For each line below, return an exact copy.

--- DATASET RECORDS ---

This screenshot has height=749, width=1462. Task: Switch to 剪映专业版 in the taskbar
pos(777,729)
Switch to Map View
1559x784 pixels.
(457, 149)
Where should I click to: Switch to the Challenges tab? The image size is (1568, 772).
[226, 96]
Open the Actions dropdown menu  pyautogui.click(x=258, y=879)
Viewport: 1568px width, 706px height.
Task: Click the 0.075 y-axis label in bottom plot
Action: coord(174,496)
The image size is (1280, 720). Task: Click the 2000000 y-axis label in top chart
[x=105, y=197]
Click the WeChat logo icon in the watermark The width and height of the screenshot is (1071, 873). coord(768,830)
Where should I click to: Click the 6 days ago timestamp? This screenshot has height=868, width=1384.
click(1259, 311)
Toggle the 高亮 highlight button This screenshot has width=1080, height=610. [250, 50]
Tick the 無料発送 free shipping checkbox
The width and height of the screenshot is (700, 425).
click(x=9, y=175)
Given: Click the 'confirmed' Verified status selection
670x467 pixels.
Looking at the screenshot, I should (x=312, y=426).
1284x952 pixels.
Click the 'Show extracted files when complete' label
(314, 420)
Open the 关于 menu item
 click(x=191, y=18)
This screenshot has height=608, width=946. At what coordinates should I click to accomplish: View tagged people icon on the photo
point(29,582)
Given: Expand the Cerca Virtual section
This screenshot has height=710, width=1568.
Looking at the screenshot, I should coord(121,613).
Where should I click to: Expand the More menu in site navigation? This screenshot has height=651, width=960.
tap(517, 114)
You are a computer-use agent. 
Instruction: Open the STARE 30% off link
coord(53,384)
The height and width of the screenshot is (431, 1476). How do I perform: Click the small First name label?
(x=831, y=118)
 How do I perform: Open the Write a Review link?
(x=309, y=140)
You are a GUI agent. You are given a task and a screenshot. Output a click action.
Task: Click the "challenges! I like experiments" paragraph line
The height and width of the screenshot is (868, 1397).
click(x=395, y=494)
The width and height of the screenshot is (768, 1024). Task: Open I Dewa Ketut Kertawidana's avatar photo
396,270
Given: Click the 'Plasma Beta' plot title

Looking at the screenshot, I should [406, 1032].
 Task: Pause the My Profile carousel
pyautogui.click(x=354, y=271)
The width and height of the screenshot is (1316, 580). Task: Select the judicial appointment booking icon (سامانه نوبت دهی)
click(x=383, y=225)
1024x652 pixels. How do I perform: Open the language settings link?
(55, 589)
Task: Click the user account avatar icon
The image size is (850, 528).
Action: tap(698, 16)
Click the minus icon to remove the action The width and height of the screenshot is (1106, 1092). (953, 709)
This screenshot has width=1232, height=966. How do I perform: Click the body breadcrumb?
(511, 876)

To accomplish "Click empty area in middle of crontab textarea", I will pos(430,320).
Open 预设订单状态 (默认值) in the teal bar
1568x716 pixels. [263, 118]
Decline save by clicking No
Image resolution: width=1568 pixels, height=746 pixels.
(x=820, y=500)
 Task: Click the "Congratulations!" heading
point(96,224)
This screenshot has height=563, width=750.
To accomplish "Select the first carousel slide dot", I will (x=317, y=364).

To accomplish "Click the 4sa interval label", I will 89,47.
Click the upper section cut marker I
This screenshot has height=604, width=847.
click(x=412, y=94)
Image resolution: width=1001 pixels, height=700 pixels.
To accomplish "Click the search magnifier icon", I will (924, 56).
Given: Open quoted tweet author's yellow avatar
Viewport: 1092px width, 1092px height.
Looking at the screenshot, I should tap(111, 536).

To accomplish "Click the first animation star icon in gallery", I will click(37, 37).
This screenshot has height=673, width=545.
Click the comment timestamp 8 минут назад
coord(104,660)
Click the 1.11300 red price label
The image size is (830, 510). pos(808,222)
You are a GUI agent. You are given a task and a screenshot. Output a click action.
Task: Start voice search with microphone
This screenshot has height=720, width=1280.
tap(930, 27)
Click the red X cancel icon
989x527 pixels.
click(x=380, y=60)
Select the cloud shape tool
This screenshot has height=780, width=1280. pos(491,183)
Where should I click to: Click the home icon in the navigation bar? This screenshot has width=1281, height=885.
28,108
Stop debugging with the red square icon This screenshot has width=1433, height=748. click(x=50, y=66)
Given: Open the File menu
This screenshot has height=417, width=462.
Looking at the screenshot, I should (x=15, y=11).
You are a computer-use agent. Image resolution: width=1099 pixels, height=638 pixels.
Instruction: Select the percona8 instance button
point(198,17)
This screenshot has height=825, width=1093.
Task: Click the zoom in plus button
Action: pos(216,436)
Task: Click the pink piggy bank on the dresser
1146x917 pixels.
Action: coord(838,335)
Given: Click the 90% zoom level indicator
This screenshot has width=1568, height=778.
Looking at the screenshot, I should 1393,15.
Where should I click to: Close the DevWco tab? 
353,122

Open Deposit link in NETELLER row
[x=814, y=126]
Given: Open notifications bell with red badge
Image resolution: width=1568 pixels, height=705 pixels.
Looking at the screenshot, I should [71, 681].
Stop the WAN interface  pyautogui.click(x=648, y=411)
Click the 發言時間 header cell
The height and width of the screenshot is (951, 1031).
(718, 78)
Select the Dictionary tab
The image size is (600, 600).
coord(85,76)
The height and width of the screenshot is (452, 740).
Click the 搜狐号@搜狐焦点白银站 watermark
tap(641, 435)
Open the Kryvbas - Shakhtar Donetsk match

---

*RESULT*:
This screenshot has height=749, width=1462. Task: Switch to 剪映专业版 in the taskbar
pos(777,729)
Switch to Map View
1559x784 pixels.
(457, 149)
Where should I click to: Switch to the Challenges tab? The image size is (1568, 772).
[226, 96]
Open the Actions dropdown menu  pyautogui.click(x=258, y=879)
Viewport: 1568px width, 706px height.
Task: Click the 0.075 y-axis label in bottom plot
Action: coord(174,496)
The image size is (1280, 720). Task: Click the 2000000 y-axis label in top chart
[x=105, y=197]
Click the WeChat logo icon in the watermark The width and height of the screenshot is (1071, 873). coord(768,830)
Where should I click to: Click the 6 days ago timestamp? This screenshot has height=868, width=1384.
click(1259, 311)
Toggle the 高亮 highlight button This screenshot has width=1080, height=610. [250, 50]
Tick the 無料発送 free shipping checkbox
The width and height of the screenshot is (700, 425).
click(x=9, y=175)
Given: Click the 'confirmed' Verified status selection
670x467 pixels.
Looking at the screenshot, I should (x=312, y=426).
1284x952 pixels.
Click the 'Show extracted files when complete' label
(314, 420)
Open the 关于 menu item
 click(x=191, y=18)
This screenshot has height=608, width=946. At what coordinates should I click to accomplish: View tagged people icon on the photo
point(29,582)
Given: Expand the Cerca Virtual section
This screenshot has height=710, width=1568.
Looking at the screenshot, I should coord(121,613).
Where should I click to: Expand the More menu in site navigation? This screenshot has height=651, width=960.
tap(517, 114)
You are a computer-use agent. 
Instruction: Open the STARE 30% off link
coord(53,384)
The height and width of the screenshot is (431, 1476). How do I perform: Click the small First name label?
(x=831, y=118)
 How do I perform: Open the Write a Review link?
(x=309, y=140)
You are a GUI agent. You are given a task and a screenshot. Output a click action.
Task: Click the "challenges! I like experiments" paragraph line
The height and width of the screenshot is (868, 1397).
click(x=395, y=494)
The width and height of the screenshot is (768, 1024). Task: Open I Dewa Ketut Kertawidana's avatar photo
396,270
Given: Click the 'Plasma Beta' plot title

Looking at the screenshot, I should [406, 1032].
 Task: Pause the My Profile carousel
pyautogui.click(x=354, y=271)
The width and height of the screenshot is (1316, 580). Task: Select the judicial appointment booking icon (سامانه نوبت دهی)
click(x=383, y=225)
1024x652 pixels. How do I perform: Open the language settings link?
(55, 589)
Task: Click the user account avatar icon
The image size is (850, 528).
Action: tap(698, 16)
Click the minus icon to remove the action The width and height of the screenshot is (1106, 1092). (953, 709)
This screenshot has width=1232, height=966. How do I perform: Click the body breadcrumb?
(511, 876)

To accomplish "Click empty area in middle of crontab textarea", I will pos(430,320).
Open 预设订单状态 (默认值) in the teal bar
1568x716 pixels. [263, 118]
Decline save by clicking No
Image resolution: width=1568 pixels, height=746 pixels.
(x=820, y=500)
 Task: Click the "Congratulations!" heading
point(96,224)
This screenshot has height=563, width=750.
To accomplish "Select the first carousel slide dot", I will (x=317, y=364).

To accomplish "Click the 4sa interval label", I will 89,47.
Click the upper section cut marker I
This screenshot has height=604, width=847.
click(x=412, y=94)
Image resolution: width=1001 pixels, height=700 pixels.
To accomplish "Click the search magnifier icon", I will (924, 56).
Given: Open quoted tweet author's yellow avatar
Viewport: 1092px width, 1092px height.
Looking at the screenshot, I should tap(111, 536).

To accomplish "Click the first animation star icon in gallery", I will click(37, 37).
This screenshot has height=673, width=545.
Click the comment timestamp 8 минут назад
coord(104,660)
Click the 1.11300 red price label
The image size is (830, 510). pos(808,222)
You are a GUI agent. You are given a task and a screenshot. Output a click action.
Task: Start voice search with microphone
This screenshot has height=720, width=1280.
tap(930, 27)
Click the red X cancel icon
989x527 pixels.
click(x=380, y=60)
Select the cloud shape tool
This screenshot has height=780, width=1280. pos(491,183)
Where should I click to: Click the home icon in the navigation bar? This screenshot has width=1281, height=885.
28,108
Stop debugging with the red square icon This screenshot has width=1433, height=748. click(x=50, y=66)
Given: Open the File menu
This screenshot has height=417, width=462.
Looking at the screenshot, I should (x=15, y=11).
You are a computer-use agent. Image resolution: width=1099 pixels, height=638 pixels.
Instruction: Select the percona8 instance button
point(198,17)
This screenshot has height=825, width=1093.
Task: Click the zoom in plus button
Action: pos(216,436)
Task: Click the pink piggy bank on the dresser
1146x917 pixels.
Action: coord(838,335)
Given: Click the 90% zoom level indicator
This screenshot has width=1568, height=778.
Looking at the screenshot, I should 1393,15.
Where should I click to: Close the DevWco tab? 
353,122

Open Deposit link in NETELLER row
[x=814, y=126]
Given: Open notifications bell with red badge
Image resolution: width=1568 pixels, height=705 pixels.
Looking at the screenshot, I should [71, 681].
Stop the WAN interface  pyautogui.click(x=648, y=411)
Click the 發言時間 header cell
The height and width of the screenshot is (951, 1031).
(718, 78)
Select the Dictionary tab
The image size is (600, 600).
coord(85,76)
The height and width of the screenshot is (452, 740).
Click the 搜狐号@搜狐焦点白银站 watermark
tap(641, 435)
Open the Kryvbas - Shakhtar Donetsk match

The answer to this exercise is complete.